Red hat—Feelings and emotions
This is the perspective where you think about or convey vague intuitions. These are rules of thumb, abstracted probabilities, impressions, and things in your procedural understanding. This is also the time to focus on anything that might be interfering with your objectivity.
Intuitions and vague inputs:

  • The technology will exist in the future to revive the cryogenically frozen.

  • People in the future will revive us if they can.

  • Family relations will be saddened by choosing cryonics.

  • Life will be better in the future than in the present.

Invention and problem solving:
Green hat—New ideas
Going into this perspective you have gathered the evidence and intuitions. Now you focus on using these to solve the problem or invent new approaches. At this point the invented ideas do not have to be very good; your ideas are criticised and evaluated with the other hats.
New ideas:

  • How about we use something like hibernation instead of cryonics?

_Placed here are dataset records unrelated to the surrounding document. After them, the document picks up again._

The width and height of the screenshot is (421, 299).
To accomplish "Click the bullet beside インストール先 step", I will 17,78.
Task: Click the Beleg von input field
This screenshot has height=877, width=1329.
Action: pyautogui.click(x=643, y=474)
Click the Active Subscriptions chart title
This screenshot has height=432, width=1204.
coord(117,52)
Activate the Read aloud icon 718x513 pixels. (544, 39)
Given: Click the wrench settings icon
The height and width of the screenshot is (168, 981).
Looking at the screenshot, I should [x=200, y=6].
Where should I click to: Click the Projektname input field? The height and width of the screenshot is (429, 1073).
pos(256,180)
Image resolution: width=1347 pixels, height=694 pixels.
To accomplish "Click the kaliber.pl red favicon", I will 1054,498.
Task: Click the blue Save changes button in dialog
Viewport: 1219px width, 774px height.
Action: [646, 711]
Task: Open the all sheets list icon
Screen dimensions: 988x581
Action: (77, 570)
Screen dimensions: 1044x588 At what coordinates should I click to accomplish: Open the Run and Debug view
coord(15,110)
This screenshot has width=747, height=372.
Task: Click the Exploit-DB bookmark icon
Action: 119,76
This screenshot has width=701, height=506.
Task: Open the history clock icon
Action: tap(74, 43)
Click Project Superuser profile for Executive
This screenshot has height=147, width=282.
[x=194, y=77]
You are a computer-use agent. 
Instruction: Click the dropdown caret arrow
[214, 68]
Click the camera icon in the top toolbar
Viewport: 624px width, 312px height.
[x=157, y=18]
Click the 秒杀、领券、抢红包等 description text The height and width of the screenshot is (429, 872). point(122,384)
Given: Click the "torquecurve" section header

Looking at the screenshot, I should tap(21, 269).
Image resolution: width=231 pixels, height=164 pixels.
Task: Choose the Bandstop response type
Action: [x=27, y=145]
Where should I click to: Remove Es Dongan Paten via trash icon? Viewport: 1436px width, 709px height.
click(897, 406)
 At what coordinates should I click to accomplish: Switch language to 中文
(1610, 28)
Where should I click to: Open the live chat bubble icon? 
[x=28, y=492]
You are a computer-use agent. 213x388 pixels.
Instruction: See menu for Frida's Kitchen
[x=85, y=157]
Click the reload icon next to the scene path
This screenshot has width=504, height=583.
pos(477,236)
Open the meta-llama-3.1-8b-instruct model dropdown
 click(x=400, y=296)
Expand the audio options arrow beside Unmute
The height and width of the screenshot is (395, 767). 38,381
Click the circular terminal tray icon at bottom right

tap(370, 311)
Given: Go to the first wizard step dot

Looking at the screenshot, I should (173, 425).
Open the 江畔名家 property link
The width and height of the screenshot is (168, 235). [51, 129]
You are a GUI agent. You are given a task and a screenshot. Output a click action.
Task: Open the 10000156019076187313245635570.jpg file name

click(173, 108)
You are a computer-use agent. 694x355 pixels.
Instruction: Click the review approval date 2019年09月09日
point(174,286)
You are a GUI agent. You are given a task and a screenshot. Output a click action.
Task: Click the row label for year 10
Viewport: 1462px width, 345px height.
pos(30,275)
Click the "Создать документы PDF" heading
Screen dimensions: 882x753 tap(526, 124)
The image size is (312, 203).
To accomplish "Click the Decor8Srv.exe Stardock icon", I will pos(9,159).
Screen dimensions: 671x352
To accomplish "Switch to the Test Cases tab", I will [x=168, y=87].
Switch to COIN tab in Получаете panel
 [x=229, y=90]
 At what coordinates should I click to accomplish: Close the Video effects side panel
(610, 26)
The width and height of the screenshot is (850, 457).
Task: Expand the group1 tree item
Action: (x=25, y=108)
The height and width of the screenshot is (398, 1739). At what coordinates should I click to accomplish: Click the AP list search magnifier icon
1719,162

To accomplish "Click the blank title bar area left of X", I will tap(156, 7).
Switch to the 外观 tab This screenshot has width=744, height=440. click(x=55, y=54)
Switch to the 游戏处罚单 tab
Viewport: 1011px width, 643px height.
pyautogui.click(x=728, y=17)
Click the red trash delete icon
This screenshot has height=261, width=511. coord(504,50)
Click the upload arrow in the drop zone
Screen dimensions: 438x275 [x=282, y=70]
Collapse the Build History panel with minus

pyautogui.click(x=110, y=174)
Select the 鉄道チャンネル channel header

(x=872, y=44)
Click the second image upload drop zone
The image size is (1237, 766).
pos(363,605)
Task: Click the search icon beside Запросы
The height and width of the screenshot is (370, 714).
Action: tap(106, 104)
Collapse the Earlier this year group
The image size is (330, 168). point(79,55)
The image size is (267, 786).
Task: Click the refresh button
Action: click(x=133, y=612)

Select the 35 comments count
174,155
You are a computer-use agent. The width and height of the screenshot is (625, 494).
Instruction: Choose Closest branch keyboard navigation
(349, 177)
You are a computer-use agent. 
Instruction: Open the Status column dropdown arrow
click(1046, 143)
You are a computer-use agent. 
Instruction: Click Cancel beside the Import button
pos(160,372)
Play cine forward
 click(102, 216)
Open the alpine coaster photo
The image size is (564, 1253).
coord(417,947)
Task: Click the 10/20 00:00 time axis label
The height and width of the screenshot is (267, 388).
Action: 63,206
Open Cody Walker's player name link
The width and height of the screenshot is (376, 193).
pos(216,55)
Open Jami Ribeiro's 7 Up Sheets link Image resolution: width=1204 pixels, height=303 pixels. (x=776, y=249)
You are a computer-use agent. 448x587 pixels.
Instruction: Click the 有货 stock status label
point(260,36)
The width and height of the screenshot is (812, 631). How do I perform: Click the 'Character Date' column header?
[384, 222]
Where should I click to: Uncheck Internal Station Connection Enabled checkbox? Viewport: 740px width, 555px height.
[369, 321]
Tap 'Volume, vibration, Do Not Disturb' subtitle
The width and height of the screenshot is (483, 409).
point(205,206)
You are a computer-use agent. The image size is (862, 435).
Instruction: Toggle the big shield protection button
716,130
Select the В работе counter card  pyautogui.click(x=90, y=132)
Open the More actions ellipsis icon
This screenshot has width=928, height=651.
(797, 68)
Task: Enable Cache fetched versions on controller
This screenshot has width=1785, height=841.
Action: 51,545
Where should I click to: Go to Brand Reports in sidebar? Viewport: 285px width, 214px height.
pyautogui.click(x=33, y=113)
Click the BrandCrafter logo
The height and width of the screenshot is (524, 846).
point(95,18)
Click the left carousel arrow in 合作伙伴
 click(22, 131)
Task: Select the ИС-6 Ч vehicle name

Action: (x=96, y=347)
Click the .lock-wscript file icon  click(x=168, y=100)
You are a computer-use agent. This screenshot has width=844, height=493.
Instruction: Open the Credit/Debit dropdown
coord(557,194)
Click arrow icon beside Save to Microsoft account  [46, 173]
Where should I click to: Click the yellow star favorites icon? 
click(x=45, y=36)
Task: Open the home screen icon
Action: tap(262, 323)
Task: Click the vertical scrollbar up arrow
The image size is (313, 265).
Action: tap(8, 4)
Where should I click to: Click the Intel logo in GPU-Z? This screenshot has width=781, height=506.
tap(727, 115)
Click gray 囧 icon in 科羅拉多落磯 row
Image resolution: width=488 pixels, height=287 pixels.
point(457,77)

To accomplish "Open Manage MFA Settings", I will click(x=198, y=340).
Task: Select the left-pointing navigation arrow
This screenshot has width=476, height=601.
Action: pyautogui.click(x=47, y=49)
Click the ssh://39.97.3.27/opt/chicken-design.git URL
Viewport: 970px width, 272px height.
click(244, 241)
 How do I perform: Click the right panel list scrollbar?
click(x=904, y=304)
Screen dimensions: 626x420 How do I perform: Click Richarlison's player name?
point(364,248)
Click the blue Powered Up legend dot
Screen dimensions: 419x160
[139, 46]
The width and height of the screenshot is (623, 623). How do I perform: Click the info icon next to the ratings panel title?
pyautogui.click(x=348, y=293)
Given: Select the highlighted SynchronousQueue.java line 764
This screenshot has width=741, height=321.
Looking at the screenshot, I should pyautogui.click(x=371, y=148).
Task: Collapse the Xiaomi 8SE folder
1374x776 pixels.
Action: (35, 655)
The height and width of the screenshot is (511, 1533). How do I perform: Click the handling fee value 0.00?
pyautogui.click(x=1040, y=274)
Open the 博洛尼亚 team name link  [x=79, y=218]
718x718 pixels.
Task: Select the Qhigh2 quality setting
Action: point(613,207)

  • How about we find some sort of chemical concoction that stops the molecular processes and yet works at room temperature?

Weigh the evidence:
Black hat—Critical judgment
Here you specialize, looking for the flaws in the argument, design, or concept. If you are the originator of a concept or otherwise have positive affect around one, the habit of using this perspective ensures that you look for flaws.
Flaws:

  • There are many possible future histories where the cryopreserved are not revived.

  • Spending money on cryonics means we cannot spend it elsewhere and the resources are locked in.

Yellow hat—Positive aspects
With this perspective, you look for the arguments for a position or come up with various uses you can put something to. If you are critical of a concept, this step ensures you look at its positive aspects.
Strengths and additional purposes:

  • Your life may be saved.

  • Believing that you will be revived gives you a near mode reason to care for the distant future.

Monitoring, directing, and deciding:
Blue hat—The big picture
This is the perspective where you figure out how valuable the various options are, consider opportunity costs, and choose. Here you also monitor your thoughts and interrupt the flow if something unexpected occurs internally or externally.
Monitor and choose:

  • If you are on your deathbed or in a risky occupation, making a decision now increases in importance.

  • If you are looking for criticisms (or positive aspects) and you mentally flinch, this warns you of possible bias and points out where you need to watch your step.

  • At some point, opportunity costs force you to decide one way or another. Recall that the absence of making a decision is a decision.

As the example shows, Edward de Bono’s six thinking hats method is useful for structuring thought, but it is admittedly limited:

  • There are many types of thought not covered or de-emphasized by the method (motivation, comparison, memorization, recall, doing, sensing,...)

  • The viewpoints overlap.

  • It doesn’t tell you exactly how you should sequence and time the viewpoints only that you should consider them all, and it doesn’t break each viewpoint into even smaller, atomic, components.

Nevertheless, I find a kind of useful simplicity and beauty in the method (or maybe I just love colors...).
What do you think of the method? Can you suggest other ways of “structuring thought?”

1. Disclaimer: I am pro-cryonics, but am using it solely as an example and do not intend to be comprehensive or have the feelings and analysis particularly resemble my own.